JAPAN’S “WORK WASTE”

2025年11月11日(火)20時57分
レジス・アルノー(ジャーナリスト)

工事現場の警備員など必要性に疑問符が付く仕事も多い STANISLAV KOGIKU/SOPA IMAGESーREUTERS

<日本の驚くべき点は労働時間の長さより、労働力の無駄遣いだ。私はこれを「生産性パラドクス」と呼ぶ>

日本人はもっと働くべきだと、政財界で影響力を持つ人の多くが考えているらしい。

報道によれば高市早苗首相は政権発足早々、残業時間の規制緩和を検討するよう厚生労働大臣に指示した。10月21日、マネックス証券のチーフ・ストラテジスト、広木隆は世界のフィンテック業界を結ぶ非営利団体GFTNのフォーラムに登壇し、「日本人は働き者とはいえない」とコメントした。
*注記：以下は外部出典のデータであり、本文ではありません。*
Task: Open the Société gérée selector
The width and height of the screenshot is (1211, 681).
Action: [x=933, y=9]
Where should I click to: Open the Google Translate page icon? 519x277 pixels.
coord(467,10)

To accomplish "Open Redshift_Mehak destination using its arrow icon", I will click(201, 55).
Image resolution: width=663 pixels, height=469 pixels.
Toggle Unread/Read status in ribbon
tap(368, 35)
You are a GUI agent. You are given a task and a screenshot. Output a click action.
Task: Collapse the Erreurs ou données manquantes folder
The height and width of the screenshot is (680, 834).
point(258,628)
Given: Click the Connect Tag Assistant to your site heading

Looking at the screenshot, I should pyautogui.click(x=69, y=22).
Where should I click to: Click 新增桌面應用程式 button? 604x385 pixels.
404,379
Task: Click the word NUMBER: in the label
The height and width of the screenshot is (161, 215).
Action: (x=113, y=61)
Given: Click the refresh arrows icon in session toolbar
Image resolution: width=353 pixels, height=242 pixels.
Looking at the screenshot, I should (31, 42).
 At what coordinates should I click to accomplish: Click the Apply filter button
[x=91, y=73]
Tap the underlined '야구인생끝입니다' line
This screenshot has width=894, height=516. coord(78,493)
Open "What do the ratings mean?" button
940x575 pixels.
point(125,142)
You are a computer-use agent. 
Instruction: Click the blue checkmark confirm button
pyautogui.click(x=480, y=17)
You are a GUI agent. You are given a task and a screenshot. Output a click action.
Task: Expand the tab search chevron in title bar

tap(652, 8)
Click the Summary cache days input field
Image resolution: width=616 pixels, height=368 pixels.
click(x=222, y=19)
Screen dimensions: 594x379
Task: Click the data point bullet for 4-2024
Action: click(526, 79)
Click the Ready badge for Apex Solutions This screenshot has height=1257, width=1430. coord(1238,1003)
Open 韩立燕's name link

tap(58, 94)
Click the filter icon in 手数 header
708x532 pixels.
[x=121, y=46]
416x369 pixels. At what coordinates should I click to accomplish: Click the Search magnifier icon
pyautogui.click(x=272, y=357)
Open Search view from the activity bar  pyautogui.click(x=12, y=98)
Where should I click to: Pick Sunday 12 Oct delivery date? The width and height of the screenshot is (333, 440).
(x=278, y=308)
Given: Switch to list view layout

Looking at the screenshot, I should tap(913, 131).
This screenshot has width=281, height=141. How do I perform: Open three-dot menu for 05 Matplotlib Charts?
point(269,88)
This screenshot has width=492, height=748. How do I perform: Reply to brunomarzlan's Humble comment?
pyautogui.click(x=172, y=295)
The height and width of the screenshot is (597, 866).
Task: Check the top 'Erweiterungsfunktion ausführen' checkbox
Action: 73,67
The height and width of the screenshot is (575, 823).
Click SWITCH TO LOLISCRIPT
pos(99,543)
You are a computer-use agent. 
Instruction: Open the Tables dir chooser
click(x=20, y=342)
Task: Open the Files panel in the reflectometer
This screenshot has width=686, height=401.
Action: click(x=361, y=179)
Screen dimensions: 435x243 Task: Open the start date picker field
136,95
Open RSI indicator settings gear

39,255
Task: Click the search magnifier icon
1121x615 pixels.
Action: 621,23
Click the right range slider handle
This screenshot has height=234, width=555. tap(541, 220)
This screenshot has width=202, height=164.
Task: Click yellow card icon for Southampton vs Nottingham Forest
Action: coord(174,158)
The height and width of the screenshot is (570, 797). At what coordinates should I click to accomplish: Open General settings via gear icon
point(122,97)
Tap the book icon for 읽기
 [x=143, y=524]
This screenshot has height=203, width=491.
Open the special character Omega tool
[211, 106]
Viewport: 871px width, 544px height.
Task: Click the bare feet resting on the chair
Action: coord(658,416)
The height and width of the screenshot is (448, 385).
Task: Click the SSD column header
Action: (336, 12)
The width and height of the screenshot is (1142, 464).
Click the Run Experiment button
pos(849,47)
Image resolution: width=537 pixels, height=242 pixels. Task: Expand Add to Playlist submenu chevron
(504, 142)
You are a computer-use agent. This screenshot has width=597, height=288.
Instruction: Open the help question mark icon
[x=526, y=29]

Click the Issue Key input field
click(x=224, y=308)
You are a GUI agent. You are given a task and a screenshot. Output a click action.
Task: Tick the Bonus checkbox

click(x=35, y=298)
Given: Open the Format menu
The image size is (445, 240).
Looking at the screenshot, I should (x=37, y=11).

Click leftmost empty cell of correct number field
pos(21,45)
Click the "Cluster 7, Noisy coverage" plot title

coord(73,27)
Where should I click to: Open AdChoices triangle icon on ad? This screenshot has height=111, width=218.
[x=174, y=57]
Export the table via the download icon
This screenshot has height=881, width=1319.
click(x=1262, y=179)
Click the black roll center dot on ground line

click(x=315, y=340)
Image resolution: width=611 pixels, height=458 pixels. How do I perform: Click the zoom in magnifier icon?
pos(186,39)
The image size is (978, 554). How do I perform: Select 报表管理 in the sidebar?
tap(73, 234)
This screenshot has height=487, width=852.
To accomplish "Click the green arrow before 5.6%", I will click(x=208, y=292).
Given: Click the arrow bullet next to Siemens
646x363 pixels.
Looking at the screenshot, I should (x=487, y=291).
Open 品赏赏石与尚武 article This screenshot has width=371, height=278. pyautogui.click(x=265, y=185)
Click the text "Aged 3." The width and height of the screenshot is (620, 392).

では日本人は怠けているのか。2024年のOECD(経済協力開発機構)の統計を見ると日本人の年間平均労働時間は1617時間で、ベルギーやオーストラリアと同水準だ。日本人は怠け者だと主張する専門家はおらず、日本はむしろ過酷な労働環境で知られている。

厚生労働省によれば、今も男性のおよそ10%が週に60時間以上働く。長年ワークライフバランス政策が推進されてきたにもかかわらず、多くの労働者が今も仕事中心の生活に耐え、過労死もなくならない。

私は日本に住んで30年になるが、日本ほど仕事が個人のアイデンティティーに染み付いた国、家族でさえもが仕事の後回しにされる国はほかに考えられない。

単身赴任のような慣習は、他国の大企業では認められない(あるいはもっと手厚く補償される)。あるアメリカ人の知人は「アメリカ人は転職先で、まずデスクに家族の写真を飾る。日本人ではあり得ない」と語る。